Well, Dan Cohen and Fred Gibbs grabbed Google’s book scan data and counted. So now we know that, in the year 1840 there were 118; but in 1841 there were only 76. Were people saturated “God” books from the year before and thus weary of the topic? Or was the drop a coincidence?
What a fun use of statistics!
According to their blog, Cohen is the Director of the Center for History and New Media and an Associate Professor in the History and Art History Department at George Mason University, and Gibbs is the Director of Digital Scholarship and an Assistant Professor at the same place.
Both are historians and are curious about Victorian-era thought. To augment—and certainly not replace—scholarship on Victorian literature, the pair decided to create a compilation of keywords in book titles, and then look for trends in these keywords.
They are well aware of the caveats:
First, we are well aware that the meaning of words change over time, as does word choice. “Science,” for instance, starts the long nineteenth century as an expansive term not so far from “knowledge,” but ends the era with a more narrow focus on the natural sciences. “Evil” might be a theme of Victorian thought but not necessarily the term most frequently used by authors when they discuss the subject.
They know not to read too much into their results. For an example of how easily things can go awry, a New York Times profile describing similar work by Princeton professor Meredith Martin:
She recalled finding a sudden explosion of the words “syntax” and “prosody” in 1832, suggesting a spirited debate about poetic structure. But it turned out that Dr. Syntax and Prosody were the names of two racehorses.
Another scholar wisely says that “Fewer references to a subject do not necessarily mean that it has disappeared from the culture, but rather that it has become such a part of the fabric of life that it no longer arouses discussion.”
Perhaps the cleverest thing is what Cohen and Gibbs did not do: they did not attempt to overlay—perhaps straightjacket is a better word—any kind of formal statistical model on the data. As the old saying goes, they let the data speak for themselves.
Even better, the two gentlemen, in a Victorian spirit of open debate, have made their data freely available. I downloaded it and used it to create the pictures below. I only create what they did not (or at least have not yet shown us), in order to make a small point about the possibilities for misinterpretation.
But go to their site and examine the many pictures they have for about two dozen keywords. A lot of curiosities there.
Meanwhile, here’s a plot that starts everything: the number of books published by year (they did not show this one).
Isn’t that slick? See those spikes at 1800, 1850, and 1900? These are accompanied by decreases the years immediately after. Fatigue?

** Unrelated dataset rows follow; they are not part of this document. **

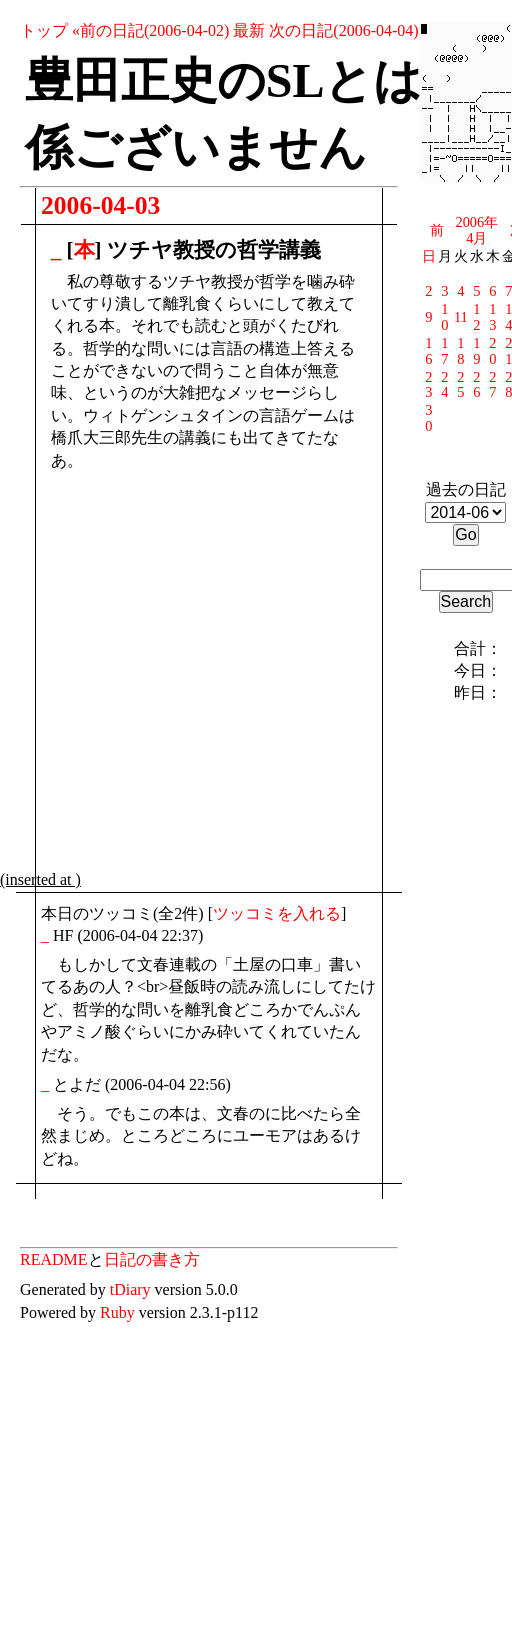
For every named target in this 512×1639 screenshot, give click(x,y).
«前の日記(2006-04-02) (150, 30)
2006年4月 (476, 230)
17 (444, 351)
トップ (44, 30)
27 (492, 385)
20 (492, 351)
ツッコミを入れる (277, 913)
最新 (249, 30)
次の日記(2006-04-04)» (347, 30)
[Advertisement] (187, 675)
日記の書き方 (152, 1259)
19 (476, 351)
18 (460, 351)
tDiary (130, 1289)
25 (460, 385)
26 (476, 385)
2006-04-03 (100, 205)
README (54, 1259)
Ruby (117, 1312)
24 (444, 385)
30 (428, 418)
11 (461, 317)
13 (492, 317)
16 (428, 351)
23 (428, 385)
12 (476, 317)
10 (444, 317)
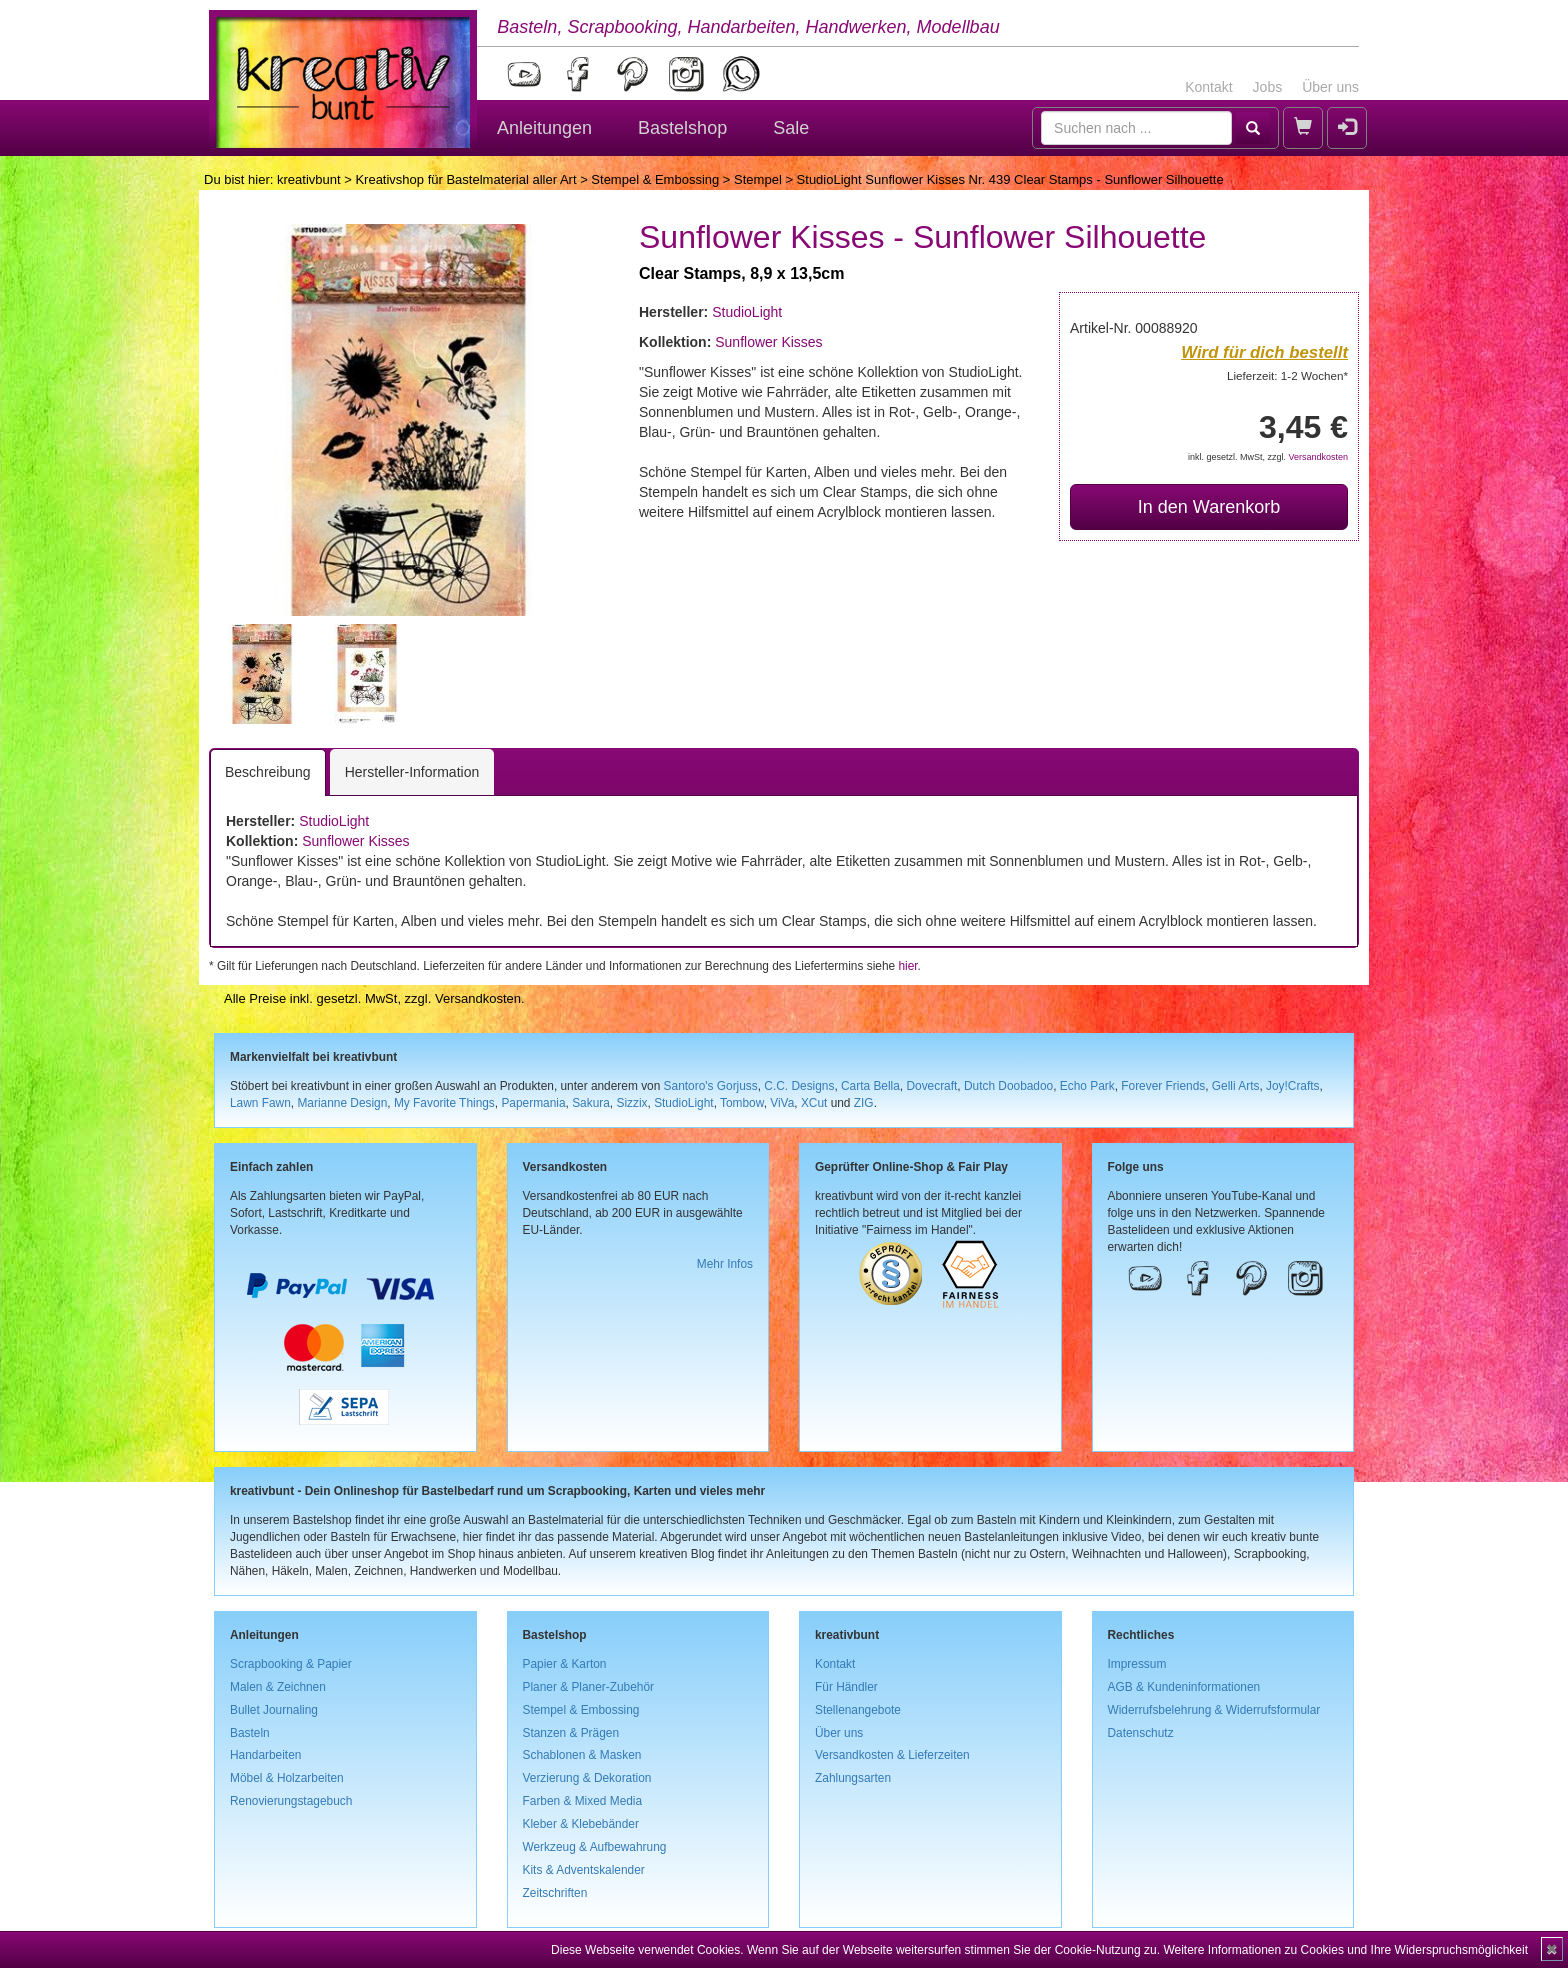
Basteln (250, 1733)
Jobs (1268, 87)
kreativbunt (309, 179)
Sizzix (631, 1103)
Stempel (758, 179)
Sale (791, 128)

Even better is this next plot (this one not shown either):
This is the per capita number of books published. I used the population of England only (from this site), and used a simple extrapolation to fill in the missing years. This is crude, but what a difference normalizing by population makes!
That spike ending at 1800 now looks suspicious. First guess suggests something is screwy in Google’s data. It seems less likely to me that there was a major shift in the publishing industry (but I make this statement based on limited knowledge, i.e. ignorance). I also recall reading elsewhere that the scanning of a book’s meta data is rife with error.
This next picture is the per capita number of books with “God” in their title, followed by the raw counts.
An inexorable decline until about 1890, then a steady but small flow of books. All of these pictures so far are to be contrasted against this last one, which Cohen and Gibbs do show: the percent of all books with “God” in their title (the per capita normalization appears in the numerator and denominator and thus disappears).
The reason for making and comparing these extra plots is now obvious. It appears the decrease in book titles having “God” is because of a lack of interest in publishing them, and not, say, from just an increase in the number of books of all topics published. We can say this because the per capita “God” plot closely matches the percent “God” plot.
Well, this is just a start. If you have any interest in Victorian-era thought, I encourage you to keep up with Cohen and Gibbs’s site for updates.
Update Population is in the millions.